Have More Heart – Heart Health
A strong, healthy heart is vital for longevity. Heart health problems include coronary heart disease, an abnormal heart rhythm (arrhythmia), heart valve disease, as well as cardiomyopathy and aorta problems, such as aortic aneurysm, and aortic valve problems. This year it is estimated that more than 1 million Americans will have a heart attack or stroke, making coronary heart disease the leading cause of death in men and women in this country.
Healthy Heart and Exercise
If you’re trying to lower your cholesterol to avoid developing a heart condition or are trying to recover after having a heart attack, exercise should be an essential part of your strategy. Aerobic activities and strength training are equally important, so make time for both in your regimen. New recommendations are to exercise for 30 to 60 minutes daily. Exercise helps you maintain a healthy weight and keeps your heart strong and disease free.
Eating for a Healthy Heart
1. When it comes to heart disease, you should know your cholesterol numbers. Get your blood tested for total, LDL and HDL cholesterol. Having a low LDL is the primary goal for reducing heart disease. If your LDL is >160 mg/dL, the sooner you lower it to <130, the better off you’ll be.
2. Foods that actively lower LDL include oats, barley, soy, beans, almonds/nuts and plant sterols. Although each single food might have only a small cholesterol-lowering effect—for example, consuming three glasses of soy milk a day might lower LDL by only five percent, combining several of these foods becomes very powerful. With minimal effort, you can consume LDL-lowering foods on a daily basis and achieve long-term benefits. Plus, by filling up on oats, nuts and beans, you are not chewing on bacon, cookies and steak—and gain the added benefit of displacing those sources of artery-clogging saturated fats.
3. Inflammation, caused by cholesterol-filled plaques in blood vessels, plays a role in heart disease. Foods that reduce inflammation include salmon and other oily fish, walnuts, fiber-rich whole grains, fruits, vegetables and even dark chocolate. Among fruits and veggies, the Big Six are apricots, bananas, oranges, tomatoes, broccoli and spinach. Eat them often!

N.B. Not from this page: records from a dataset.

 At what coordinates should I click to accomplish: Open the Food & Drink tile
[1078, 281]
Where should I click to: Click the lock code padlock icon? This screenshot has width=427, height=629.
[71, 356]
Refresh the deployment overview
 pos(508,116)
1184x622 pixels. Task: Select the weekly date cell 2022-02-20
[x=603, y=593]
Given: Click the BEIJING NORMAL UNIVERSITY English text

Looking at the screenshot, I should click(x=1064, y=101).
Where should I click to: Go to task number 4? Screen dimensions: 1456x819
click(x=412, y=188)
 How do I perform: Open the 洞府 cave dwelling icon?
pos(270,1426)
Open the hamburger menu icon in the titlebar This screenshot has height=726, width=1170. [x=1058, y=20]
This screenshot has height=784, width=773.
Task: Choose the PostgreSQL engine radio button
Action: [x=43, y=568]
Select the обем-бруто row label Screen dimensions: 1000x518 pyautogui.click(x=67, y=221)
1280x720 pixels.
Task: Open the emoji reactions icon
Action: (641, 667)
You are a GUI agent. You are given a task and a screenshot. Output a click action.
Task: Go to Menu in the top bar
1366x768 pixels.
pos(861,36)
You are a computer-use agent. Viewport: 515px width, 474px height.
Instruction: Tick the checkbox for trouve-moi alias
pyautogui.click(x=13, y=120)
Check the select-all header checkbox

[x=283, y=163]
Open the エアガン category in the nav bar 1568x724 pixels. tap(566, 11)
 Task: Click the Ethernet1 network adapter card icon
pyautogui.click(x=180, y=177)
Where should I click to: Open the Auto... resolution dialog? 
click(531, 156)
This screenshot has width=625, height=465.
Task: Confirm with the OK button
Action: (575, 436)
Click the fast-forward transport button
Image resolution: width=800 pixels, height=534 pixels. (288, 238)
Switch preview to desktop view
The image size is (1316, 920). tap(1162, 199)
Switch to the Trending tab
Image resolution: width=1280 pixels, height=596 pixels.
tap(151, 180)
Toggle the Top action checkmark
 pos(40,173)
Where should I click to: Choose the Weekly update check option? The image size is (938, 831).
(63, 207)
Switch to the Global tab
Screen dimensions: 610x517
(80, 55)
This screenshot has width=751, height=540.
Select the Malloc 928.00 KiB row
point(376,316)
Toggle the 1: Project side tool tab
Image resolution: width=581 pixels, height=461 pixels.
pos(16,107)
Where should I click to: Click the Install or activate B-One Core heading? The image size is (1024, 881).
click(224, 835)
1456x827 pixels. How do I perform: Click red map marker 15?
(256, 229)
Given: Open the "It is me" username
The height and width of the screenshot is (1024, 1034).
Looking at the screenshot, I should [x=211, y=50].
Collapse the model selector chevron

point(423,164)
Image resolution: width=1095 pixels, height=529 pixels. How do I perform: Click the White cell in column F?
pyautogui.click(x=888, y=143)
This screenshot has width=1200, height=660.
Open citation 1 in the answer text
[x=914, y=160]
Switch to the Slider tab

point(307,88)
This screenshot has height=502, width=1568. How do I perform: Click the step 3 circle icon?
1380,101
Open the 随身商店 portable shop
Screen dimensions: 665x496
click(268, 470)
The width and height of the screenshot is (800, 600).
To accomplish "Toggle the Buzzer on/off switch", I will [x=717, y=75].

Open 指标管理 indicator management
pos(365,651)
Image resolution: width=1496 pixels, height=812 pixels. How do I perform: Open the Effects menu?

4. Foods rich in olive oil, fruits, vegetables, fish and seafood is also protective and offers a seven percent reduction in mortality from heart disease.
5. Eating eight ounces of fish per week, especially cold water fish (salmon, mackerel, sardines, herring) rich in omega-3 fats, can reduce the risk of death from heart disease by 36 percent (and from other diseases by 17 percent).
6. Humans cannot make omega-3s, that ‘s why we need to eat them. A healthy person can get the recommended intake from fish. Just eight ounces salmon (the richest source) provides a week’s worth of omega-3’s. (Cardiac patients need more, necessitating fish oil pills.) Salmon is also a rich source of vitamin D. Three ounces canned pink salmon provides the daily requirement for D, which protects against high blood pressure, diabetes, cancer and many other health issues. (For a recipe with canned salmon, try Simple Salmon Patties. See Recipes for a Healthy Heart on page two.)
7. What’s good for the heart is good for the mind (and the rest of the body, for that matter, because all bodily systems are interconnected). Eating fish twice a week is associated with a 13 percent slower decline in mental performance.
8. Some athletes believe farmed fish have higher levels of PCBs and other toxins. According to Dr. Charles Santerre of Purdue the risk is tiny compared to the strong heart-health benefits. PCBs are stored in the fat. To reduce intake of PCBs, don’t eat the fish skin nor the fat drippings.
9. The risk of heart disease increases with age, particularly as women enter menopause. Menopause increases fat deposition in the trunk/waist area, more so than on the legs and arms. This abdominal fat is linked with heart disease.